[TEKST]
☆ ☆ ☆ ☆
BESLISSING d.d. 5 september 2011

in de zaak 11-054A

___________________________________________________________________________

De raad heeft het volgende overwogen en beslist naar aanleiding van het verzet tegen de beslissing van de (plaatsvervangende) voorzitter van de raad op de klacht van:

De heer

klager

tegen:

De heer mr.

v e r w e e r d e r

1. Verloop van de procedure

1.1 Bij brief van 15 februari 2011, door de raad ontvangen op 17 februari 2011, heeft de deken van de Orde van Advocaten in het arrondissement Amsterdam de klacht ter kennis van de raad gebracht.

1.2 Bij beslissing van 4 maart 2011 heeft de (plaatsvervangend) voorzitter van de raad de klacht kennelijk ongegrond verklaard, welke beslissing op dezelfde dag is verzonden aan klager.

1.3 Bij brief van 15 maart 2011, welke op 16 maart 2011 is ontvangen door de raad, heeft klager verzet ingesteld tegen de beslissing van de (plaatsvervangend) voorzitter.

1.4 Het verzet is behandeld ter zitting van de raad op 27 juni 2011 in aanwezigheid van partijen. Van de zitting is proces-verbaal opgemaakt.

1.5 De raad heeft kennis genomen van:

- de beslissing van de (plaatsvervangend) voorzitter waarvan verzet en van de stukken waarop die beslissing blijkens de tekst is gegeven;

- het verzet van klager bij brief van 15 maart 2011.

- een aanvullende brief van klager van 22 juni 2011.

2. Klacht/verzet

2.1 De klacht houdt zakelijk weergegeven in dat verweerder in strijd met artikel 46 Advocatenwet heeft gehandeld omdat hij klager niet heeft bijgestaan in een geschil met het CJIB, voortvloeiende uit een schadevergoedingsmaatregel die aan klager was opgelegd in een strafzaak waarin verweerder klager bijstond.

2.2 Het verzet houdt zakelijk weergegeven in dat de (plaatsvervangend) voorzitter ten onrechte en op onjuiste gronden de klacht ongegrond heeft verklaard.

3. Feiten

3.1 Voor de beoordeling van de klacht kan, gelet op de stukken en hetgeen ter zitting is verklaard, van het volgende worden uitgegaan.

3.2 Verweerder heeft klager bijgestaan als advocaat in een strafzaak voor de politierechter te Amsterdam op 20 maart 2009. Klager is schuldig verklaard zonder oplegging van straf of maatregel, maar is wel veroordeeld om een benadeelde partij een schadevergoeding te betalen van € 1.314,50, te innen door de staat. De benadeelde partij is op diezelfde zitting veroordeeld tot een geldboete van € 350,00 en het betalen van een schadevergoeding van € 700,00 aan klager.
☆ ☆ ☆ ☆
[OPDRACHT A]
Neem de tekst over van "- de beslissing van" tot en met "22 juni 2011." en verruil daarbij "klager" voor "verzoeker".
[OPDRACHT B]
Geef per bewering aan of ze klopt met de tekst (ja of nee) en citeer de woorden uit de tekst die de doorslag geven.
(i) Klager stelde verzet in bij brief van 15 maart 2011.
(ii) Het verzet werd behandeld zonder dat de partijen aanwezig waren.
(iii) De benadeelde partij werd veroordeeld tot een geldboete van € 700,00.
De items zijn hiervoor niet nodig.

[AANGELEVERDE GEGEVENS]
☆ ☆ ☆ ☆
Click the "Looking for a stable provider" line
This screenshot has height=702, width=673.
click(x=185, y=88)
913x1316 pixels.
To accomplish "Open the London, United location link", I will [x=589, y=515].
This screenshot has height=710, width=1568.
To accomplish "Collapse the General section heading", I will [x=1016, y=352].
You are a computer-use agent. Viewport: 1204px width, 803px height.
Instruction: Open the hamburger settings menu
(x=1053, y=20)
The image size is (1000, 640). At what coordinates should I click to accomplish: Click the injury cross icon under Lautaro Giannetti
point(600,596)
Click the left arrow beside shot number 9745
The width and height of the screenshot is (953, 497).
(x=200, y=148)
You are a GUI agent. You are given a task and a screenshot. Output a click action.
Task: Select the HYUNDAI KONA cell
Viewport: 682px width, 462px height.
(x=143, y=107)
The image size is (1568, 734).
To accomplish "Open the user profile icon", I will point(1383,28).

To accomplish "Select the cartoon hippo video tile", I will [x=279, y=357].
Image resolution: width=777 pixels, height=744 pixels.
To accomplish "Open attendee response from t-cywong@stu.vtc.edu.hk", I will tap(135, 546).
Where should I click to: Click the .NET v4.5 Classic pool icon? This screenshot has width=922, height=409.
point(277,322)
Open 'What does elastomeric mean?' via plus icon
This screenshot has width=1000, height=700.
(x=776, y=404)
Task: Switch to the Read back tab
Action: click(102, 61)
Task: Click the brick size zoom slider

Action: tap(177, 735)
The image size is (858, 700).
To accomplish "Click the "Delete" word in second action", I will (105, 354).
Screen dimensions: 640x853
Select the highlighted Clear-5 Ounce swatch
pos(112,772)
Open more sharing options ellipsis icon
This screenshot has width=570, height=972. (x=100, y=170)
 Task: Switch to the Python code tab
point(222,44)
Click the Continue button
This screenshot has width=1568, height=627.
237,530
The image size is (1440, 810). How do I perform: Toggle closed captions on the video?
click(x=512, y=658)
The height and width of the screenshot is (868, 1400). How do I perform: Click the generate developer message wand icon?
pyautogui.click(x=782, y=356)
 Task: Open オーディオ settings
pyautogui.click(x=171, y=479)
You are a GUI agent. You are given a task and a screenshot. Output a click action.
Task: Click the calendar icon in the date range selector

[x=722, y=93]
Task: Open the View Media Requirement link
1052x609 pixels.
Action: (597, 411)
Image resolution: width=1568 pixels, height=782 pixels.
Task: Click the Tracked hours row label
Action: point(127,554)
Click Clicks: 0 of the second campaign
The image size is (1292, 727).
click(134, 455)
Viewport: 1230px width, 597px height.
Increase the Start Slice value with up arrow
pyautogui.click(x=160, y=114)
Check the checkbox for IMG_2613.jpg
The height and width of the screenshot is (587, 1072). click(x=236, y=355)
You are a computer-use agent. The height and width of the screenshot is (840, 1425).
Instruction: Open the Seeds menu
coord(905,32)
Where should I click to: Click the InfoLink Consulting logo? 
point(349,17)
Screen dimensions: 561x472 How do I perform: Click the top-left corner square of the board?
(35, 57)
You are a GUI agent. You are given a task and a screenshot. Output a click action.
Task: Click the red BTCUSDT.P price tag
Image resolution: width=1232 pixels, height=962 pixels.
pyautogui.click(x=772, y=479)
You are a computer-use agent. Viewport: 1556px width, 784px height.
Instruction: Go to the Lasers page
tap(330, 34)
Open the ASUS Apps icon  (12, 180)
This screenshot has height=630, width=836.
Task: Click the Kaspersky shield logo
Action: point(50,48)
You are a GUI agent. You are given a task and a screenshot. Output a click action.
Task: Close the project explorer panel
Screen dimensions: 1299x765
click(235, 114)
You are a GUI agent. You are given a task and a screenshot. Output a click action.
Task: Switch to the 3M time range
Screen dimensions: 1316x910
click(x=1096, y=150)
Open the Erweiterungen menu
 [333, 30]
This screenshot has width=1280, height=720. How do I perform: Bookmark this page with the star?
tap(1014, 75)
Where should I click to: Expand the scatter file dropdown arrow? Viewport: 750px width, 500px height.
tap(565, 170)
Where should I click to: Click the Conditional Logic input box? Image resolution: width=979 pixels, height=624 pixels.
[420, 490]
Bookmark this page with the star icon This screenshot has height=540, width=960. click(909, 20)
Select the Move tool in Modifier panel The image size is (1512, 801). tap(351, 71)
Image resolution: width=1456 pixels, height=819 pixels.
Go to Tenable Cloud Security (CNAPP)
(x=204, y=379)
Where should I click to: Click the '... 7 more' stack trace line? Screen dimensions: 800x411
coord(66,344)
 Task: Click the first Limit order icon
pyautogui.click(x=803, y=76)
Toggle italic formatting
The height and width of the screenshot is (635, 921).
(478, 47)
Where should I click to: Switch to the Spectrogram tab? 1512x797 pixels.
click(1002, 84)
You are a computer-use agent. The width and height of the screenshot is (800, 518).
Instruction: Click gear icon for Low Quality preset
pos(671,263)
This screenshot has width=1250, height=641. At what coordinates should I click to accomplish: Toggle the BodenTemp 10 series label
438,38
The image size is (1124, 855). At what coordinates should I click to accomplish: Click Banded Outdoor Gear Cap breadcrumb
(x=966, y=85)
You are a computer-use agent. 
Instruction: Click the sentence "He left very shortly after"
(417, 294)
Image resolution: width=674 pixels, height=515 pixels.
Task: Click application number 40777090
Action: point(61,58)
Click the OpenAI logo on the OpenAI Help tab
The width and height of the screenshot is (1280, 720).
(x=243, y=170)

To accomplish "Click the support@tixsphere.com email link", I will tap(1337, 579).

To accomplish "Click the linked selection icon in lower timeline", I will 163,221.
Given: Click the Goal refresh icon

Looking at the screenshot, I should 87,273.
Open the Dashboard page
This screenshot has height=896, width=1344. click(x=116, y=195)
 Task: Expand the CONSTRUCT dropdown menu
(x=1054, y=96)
☆ ☆ ☆ ☆
[ANTWOORD A]
- de beslissing van de (plaatsvervangend) voorzitter waarvan verzet en van de stukken waarop die beslissing blijkens de tekst is gegeven;

- het verzet van verzoeker bij brief van 15 maart 2011.

- een aanvullende brief van verzoeker van 22 juni 2011.

[ANTWOORD B]
(i) Ja: "Bij brief van 15 maart 2011, welke op 16 maart 2011 is ontvangen door de raad, heeft klager verzet ingesteld"
(ii) Nee: "Het verzet is behandeld ter zitting van de raad op 27 juni 2011 in aanwezigheid van partijen."
(iii) Nee: "De benadeelde partij is op diezelfde zitting veroordeeld tot een geldboete van € 350,00"